We have all heard the story of the little Dutch boy who saved a town from flooding by putting his finger in a dike. What happens when the next hole opens? Well, he can always stick another finger in, can’t he?

The new “Tool Kit” for institutional investors

The Goldschmidt Committee recently published their interim report on the extension of “coordinated loans”, a term covering consortium and syndicated lending by institutional investors in Israel.

The executive summary of the report explains that institutional investors have become major players in the credit market in Israel, and have significantly expanded their market share of lending due to changes in the Israeli capital markets over the past few years (the Bachar reform and the pension fund reforms) while failing to address adequately the related risks. The Committee aims to improve the standard of lending by institution investors, and to provide the institutional investors with a “tool kit” to be used in their lending activity.

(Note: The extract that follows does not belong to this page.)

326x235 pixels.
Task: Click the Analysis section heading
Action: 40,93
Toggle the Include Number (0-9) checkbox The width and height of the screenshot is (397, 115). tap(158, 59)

Sounds familiar? In February 2010 the Hodak Committee issued its report covering the extension of credit by institutional investors purchasing corporate bonds. The Committee analyzed the increase in market share of the institutional investors in the lending market (yes, caused by the various reforms of course), and the failure to address adequately the risks involved in such lending. The Committee went on to provide a “tool kit” for the improvement of the quality of the product and the associated risk management.

Credit crunch?

Reading through the Goldschmidt Report, one finds alongside corporate governance and risk management requirements imposed on the institutional investors themselves, also requirements that will be imposed on the other members of the lending consortium, and in particular on the arranger. It seems that these requirements may not reflect current practice, not only in Israel, but also in the other lending markets such as the UK and the US. Requirements imposed on the arranger, such as disclosure of other business with the borrower and its affiliates, duties of monitoring for certain events, disclosure of information obtained from other sources, and various other requirements, may well exclude institutional investors from this market altogether. Since the requirements are imposed also on the secondary market, this may mean that banks will be reluctant in practice not only to invite institutional investors to participate in lending syndicates but also to sell down their credits.

In the new Basel III world, this may have market-wide implications for the availability of credit generally (as banks may not be able to extend credit without identifiable means of selling down part of the risk, and, according to the recommendations of the Goldschmidt Committee, the arranger must in any event hold at least 15% of the credit on its books). Institutional investors may be driven away from “safer” bank loans (on the assumption that banks are better lenders, as mentioned in both the Hodak and the Goldschmidt Reports) into riskier areas of investment, driven by the same forces which created the problem of “inadequate” lending by institutional investors to begin with – excess liquidity combined with immense pressure to improve yields (caused by a combination of fierce competition and low interest rates).

Time for change?

Committee after committee, requirements are being imposed in the financial market to make institutional lending safer – Imposing “bank loan” standards for corporate bonds, and now in the Goldschmidt Report requiring that institutional investors “hitchhike” on bank expertise, giving them the benefit of inside knowledge of the bank’s relationship with the borrower and its affiliates and by imposing more and more requirements upon the arrangers of the lending consortiums. Are there free rides? I doubt it.

What is the real answer? Have we finally reached a point where we should admit the need for a change in the regulation of the institutional market, for example by bringing in one single regulator that can ensure adequate regulation across the board (thus also eliminating regulatory arbitrage and ambiguity)? Time will tell. Or perhaps, we will just stick another finger into the next hole that opens up in the wall.